( ESNUG 459 Item 5 ) -------------------------------------------- [12/14/06]

Subject: ( ESNUG 458 #2 ) Bluespec issues a chip design challenge to Forte

> So, John, I hope this letter illustrates some of the reasons why people
> are picking our Cynthesizer for real hardware & system design and not
> George's, seemingly appropriately named, "BS Compiler".
>
>     - Brett Cline
>       Forte Design Systems                       Acton, MA


From: George Harper <gharper=user domain=bluespec spot mom>

Hey John,

Did you notice Brett didn't respond to the central point of my original
posting? -- that Bluespec is the only ESL-level solution for control logic
and everything else is just RTL?  -- and Brett even ignored his previous
characterizations of SystemC-based control logic as RTL-like with his:

  "When you start writing a design that is 90% control based, where you
   are writing 'if-then-else', the code you are writing looks a lot like
   Verilog code.  For those customers advancing immediately to a SystemC
   based design flow or a C based design flow may not provide the same
   ROI level as the customer who has a mostly algorithmic description."

In fact, the only place he mentions "control" at all comes at the very end
where he talks about Forte customers doing designs that contain control
logic in them.  As was clear in my original posting, I never questioned
whether Forte can "support" control logic (despite Brett's implications
otherwise) -- my point was not "whether" but "how".

But instead of theoretical discussions, why don't we look at some real
design examples?  Let's get away from abstract claims and move on to some
concrete code.

Here are 2 design descriptions -- chosen to provide, on a manageable scale,
an illustration of control-related issues encountered in real life.  And
the rules are simple:

  1. For each design, 4 things should be included:

      a. The source for the design (which must be synthesizable),
         including any library elements used
      b. The RTL generated from your tool's synthesis (for the
         complete design, including any elements)
      c. The testbench source
      d. RTL synthesis results (speed/area) based on your RTL code
         using TSMC 180 GP Artisan libraries.  A gatelevel netlist
         in Verilog in plain text (not .db) is expected.

  2. If you use any library or IP elements at all, you need to publish
     the source for these elements.  The purpose of this exercise is
     solely to illustrate the semantics of control logic design; not the
     availability of IP components.

  3. Each design should include a small testbench that illustrates,
     at a minimum, the required test cases and core functionality.

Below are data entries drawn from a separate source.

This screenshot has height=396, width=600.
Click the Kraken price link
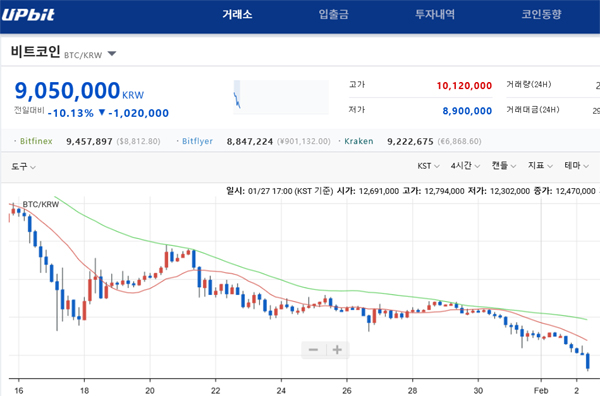point(410,141)
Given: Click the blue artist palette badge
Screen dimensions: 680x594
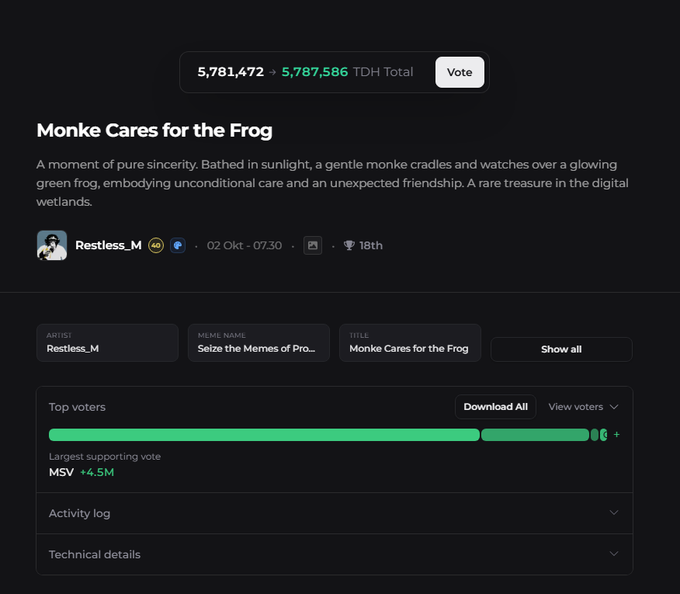Looking at the screenshot, I should click(x=178, y=245).
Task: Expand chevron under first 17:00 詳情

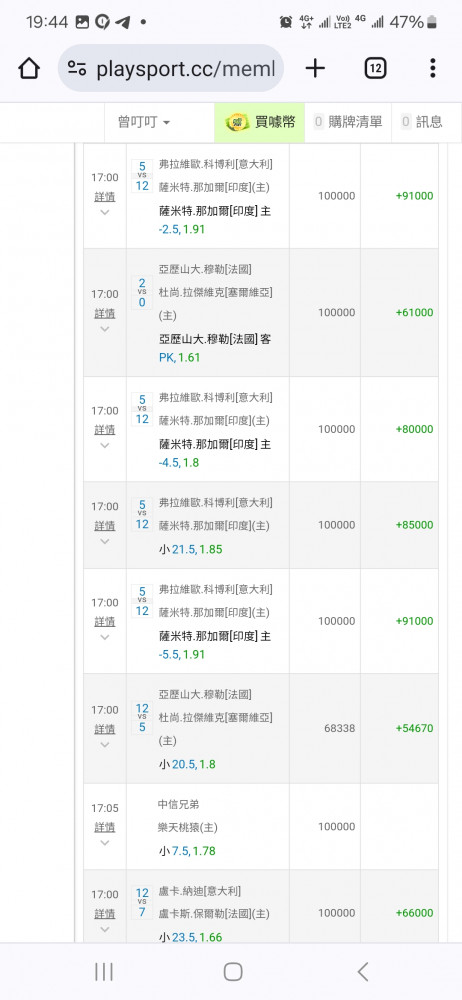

Design Challenge #1: a Basic 2x2 Interconnect

Suppose we design a crossbar switch for an SoC connecting initiators to
targets like processors and DMA engines.  Example targets are memories,
I/O blocks, and the DMA configuration port.  The specs are:

 - For uniformity, all busses are 32 bits wide.

 - Two initiators and two targets.

 - Requests (initiators to targets) are completely decoupled from
   responses (targets to initiators).

 - Both requests and responses can be pipelined.

 - The switch should preserve request order from a particular initiator
   to a particular target, and the response order from a particular
   target to a particular initiator.

 - For simultaneous requests from the 2 initiators towards the same
   target, and for simultaneous requests from the 2 targets to the
   same initiator, there should be round-robin arbitration.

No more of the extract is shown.